Problem requirements —
Copies of all lines that contain "computer" are needed; take them from the data below.

Collected data entries —
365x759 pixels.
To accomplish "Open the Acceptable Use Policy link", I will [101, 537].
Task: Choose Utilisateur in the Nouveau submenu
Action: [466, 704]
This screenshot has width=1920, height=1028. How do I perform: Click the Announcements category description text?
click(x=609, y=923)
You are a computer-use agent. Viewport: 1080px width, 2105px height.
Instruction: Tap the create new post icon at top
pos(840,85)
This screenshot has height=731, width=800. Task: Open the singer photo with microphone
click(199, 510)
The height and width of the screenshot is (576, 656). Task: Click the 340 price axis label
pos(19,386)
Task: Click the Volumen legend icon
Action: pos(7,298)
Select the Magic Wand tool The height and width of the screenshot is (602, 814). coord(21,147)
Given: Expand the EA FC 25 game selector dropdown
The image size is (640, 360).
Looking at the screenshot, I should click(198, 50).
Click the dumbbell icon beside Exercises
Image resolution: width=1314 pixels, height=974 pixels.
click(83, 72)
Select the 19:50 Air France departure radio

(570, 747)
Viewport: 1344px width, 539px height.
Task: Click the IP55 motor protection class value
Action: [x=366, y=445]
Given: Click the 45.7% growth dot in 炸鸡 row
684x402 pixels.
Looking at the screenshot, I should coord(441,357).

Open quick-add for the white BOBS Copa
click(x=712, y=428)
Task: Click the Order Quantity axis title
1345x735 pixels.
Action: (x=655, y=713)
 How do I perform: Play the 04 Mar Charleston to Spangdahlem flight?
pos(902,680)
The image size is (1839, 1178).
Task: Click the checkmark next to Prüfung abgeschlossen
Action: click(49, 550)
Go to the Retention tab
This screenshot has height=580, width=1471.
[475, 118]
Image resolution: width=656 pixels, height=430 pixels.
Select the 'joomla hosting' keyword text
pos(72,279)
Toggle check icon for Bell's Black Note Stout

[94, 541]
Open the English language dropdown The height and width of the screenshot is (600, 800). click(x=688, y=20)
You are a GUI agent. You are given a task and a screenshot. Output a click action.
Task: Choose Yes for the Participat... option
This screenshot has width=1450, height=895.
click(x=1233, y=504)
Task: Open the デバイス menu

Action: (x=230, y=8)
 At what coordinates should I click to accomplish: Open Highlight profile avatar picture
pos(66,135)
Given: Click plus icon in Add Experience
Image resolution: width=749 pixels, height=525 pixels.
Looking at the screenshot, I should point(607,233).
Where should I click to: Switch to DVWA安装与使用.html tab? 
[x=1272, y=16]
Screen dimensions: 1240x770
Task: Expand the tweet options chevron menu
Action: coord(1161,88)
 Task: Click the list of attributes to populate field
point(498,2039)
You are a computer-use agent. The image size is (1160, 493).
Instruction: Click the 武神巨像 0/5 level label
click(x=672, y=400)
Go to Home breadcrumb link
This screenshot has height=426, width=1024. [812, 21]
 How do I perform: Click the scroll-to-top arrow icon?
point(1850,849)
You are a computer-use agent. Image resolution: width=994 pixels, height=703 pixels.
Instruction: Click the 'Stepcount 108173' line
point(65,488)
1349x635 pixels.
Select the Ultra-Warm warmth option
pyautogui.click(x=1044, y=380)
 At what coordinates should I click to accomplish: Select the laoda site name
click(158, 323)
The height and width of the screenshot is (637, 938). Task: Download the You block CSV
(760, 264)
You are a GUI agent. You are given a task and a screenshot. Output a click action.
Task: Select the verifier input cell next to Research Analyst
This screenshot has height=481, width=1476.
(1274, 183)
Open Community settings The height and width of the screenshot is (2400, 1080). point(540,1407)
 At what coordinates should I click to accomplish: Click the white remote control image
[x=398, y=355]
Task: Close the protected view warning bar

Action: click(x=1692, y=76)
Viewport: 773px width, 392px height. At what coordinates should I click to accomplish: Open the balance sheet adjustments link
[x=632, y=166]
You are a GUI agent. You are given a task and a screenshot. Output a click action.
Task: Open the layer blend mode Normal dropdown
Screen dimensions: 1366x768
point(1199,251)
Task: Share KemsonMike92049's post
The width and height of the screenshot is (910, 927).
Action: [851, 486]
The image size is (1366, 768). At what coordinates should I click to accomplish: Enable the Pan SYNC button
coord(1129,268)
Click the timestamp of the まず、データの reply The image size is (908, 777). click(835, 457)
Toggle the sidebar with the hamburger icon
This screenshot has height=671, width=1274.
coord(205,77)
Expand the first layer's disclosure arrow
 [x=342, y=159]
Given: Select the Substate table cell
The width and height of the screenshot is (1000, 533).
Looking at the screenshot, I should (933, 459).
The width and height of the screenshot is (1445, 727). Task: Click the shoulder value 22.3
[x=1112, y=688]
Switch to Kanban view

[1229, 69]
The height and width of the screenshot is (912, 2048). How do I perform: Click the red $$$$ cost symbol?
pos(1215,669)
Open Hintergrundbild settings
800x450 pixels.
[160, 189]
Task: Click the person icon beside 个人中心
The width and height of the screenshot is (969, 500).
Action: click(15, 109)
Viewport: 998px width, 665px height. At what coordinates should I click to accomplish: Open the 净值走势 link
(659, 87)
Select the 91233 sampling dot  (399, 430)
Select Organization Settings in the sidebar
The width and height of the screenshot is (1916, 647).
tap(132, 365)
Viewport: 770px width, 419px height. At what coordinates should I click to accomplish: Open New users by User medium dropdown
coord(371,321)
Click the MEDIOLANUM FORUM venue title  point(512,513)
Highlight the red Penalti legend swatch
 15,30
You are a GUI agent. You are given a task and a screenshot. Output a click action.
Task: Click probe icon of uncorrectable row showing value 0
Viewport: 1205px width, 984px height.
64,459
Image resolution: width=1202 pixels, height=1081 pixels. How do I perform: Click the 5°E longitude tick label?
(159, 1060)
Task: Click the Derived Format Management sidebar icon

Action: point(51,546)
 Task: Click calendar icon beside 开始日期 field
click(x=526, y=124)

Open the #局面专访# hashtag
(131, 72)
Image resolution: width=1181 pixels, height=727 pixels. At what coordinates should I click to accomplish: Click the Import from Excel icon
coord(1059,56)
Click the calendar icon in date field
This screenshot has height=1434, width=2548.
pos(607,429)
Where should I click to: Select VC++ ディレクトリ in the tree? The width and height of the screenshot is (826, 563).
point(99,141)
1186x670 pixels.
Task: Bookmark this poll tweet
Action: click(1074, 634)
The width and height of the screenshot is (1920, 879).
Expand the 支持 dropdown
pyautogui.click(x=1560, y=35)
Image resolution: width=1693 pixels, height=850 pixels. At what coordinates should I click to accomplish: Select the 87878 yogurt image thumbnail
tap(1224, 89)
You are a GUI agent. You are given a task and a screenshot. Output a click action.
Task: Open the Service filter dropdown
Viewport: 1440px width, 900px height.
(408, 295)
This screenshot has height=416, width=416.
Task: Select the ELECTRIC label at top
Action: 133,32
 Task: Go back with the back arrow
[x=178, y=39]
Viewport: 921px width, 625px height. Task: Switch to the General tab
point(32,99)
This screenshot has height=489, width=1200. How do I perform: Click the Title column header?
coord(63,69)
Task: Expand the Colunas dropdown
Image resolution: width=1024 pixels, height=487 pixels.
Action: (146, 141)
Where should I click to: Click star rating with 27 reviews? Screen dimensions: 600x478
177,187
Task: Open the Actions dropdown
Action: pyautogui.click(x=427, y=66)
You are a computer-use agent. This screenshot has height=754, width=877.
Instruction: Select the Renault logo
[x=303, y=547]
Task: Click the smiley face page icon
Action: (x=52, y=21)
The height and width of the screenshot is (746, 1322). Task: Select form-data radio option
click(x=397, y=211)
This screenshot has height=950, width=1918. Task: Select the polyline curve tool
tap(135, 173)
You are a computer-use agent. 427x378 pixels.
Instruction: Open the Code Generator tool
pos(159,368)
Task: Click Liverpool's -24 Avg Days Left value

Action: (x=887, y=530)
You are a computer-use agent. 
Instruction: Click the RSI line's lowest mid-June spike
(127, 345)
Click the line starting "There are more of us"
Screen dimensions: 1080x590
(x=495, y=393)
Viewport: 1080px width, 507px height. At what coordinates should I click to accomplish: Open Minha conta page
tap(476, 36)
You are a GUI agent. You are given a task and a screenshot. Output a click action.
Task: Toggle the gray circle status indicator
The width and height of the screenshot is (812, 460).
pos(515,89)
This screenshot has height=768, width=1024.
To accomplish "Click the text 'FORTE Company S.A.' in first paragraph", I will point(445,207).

Answer —
You are a computer-use agent. Viewport: 1080px width, 2105px height.
You are a computer-use agent. The image size is (1160, 493).
You are a computer-use agent. Image resolution: width=994 pixels, height=703 pixels.
You are a computer-use agent. This screenshot has height=754, width=877.
You are a computer-use agent. 427x378 pixels.
You are a computer-use agent. 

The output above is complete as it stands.